As it is, a random number can only be chosen randomly from a given range of numbers and the range is not itself random and it won't contain an infinity of numbers.
Here, we would need instead to have an infinite range of numbers to choose from, and we would therefore need to be able to somehow represent an infinite range of numbers, and not just in the abstract by writing (0, ∞). An interval of Real numbers, say [0, 1], contains an infinite number of Reals, so that's a start, but that's also a theoretical abstraction, something which is not good enough for computers. Computers don't have any representation of this infinity that they could use to pick a number from. Typically, a computer can only represent numbers between 0 and 1 that have a decimal part with a given and finite number of positions, which will only represent a finite number of Reals.
I think you could go beyond this limitation by using a recursive algorithm. You could generate random numbers that would be arbitrarily large. However, I think that in this case, the larger the number, the longer the time to produce it and you end up selecting numbers that are not at all random in an infinite range, but random within the range that your computer can handle within a reasonable amount of time, which is presumably a finite amount of time, producing a finite range of numbers to choose from.

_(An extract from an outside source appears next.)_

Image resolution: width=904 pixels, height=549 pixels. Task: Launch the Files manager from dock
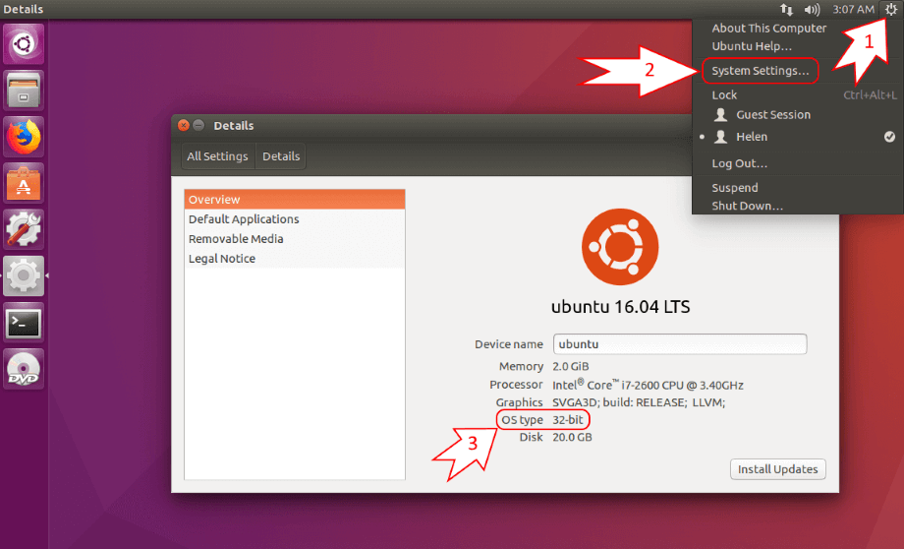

So, I think computers don't have any infinite range of numbers to choose from for creating random numbers.
In theory, if real space is continuous, picking a particular point in space could produce a random number from an infinite range. However, the range from which this number would be so obtained would be limited by the precision of the measure, so that you would also end up with a finite number of measures to pick from.
Brains, however, are similarly limited and for broadly the same reasons. So, while this limitation will apply to all AI systems, it applies to them no more so than it applies to the human brain. So, this is a factor to take account of but not one that would limit AI relative to human intelligence.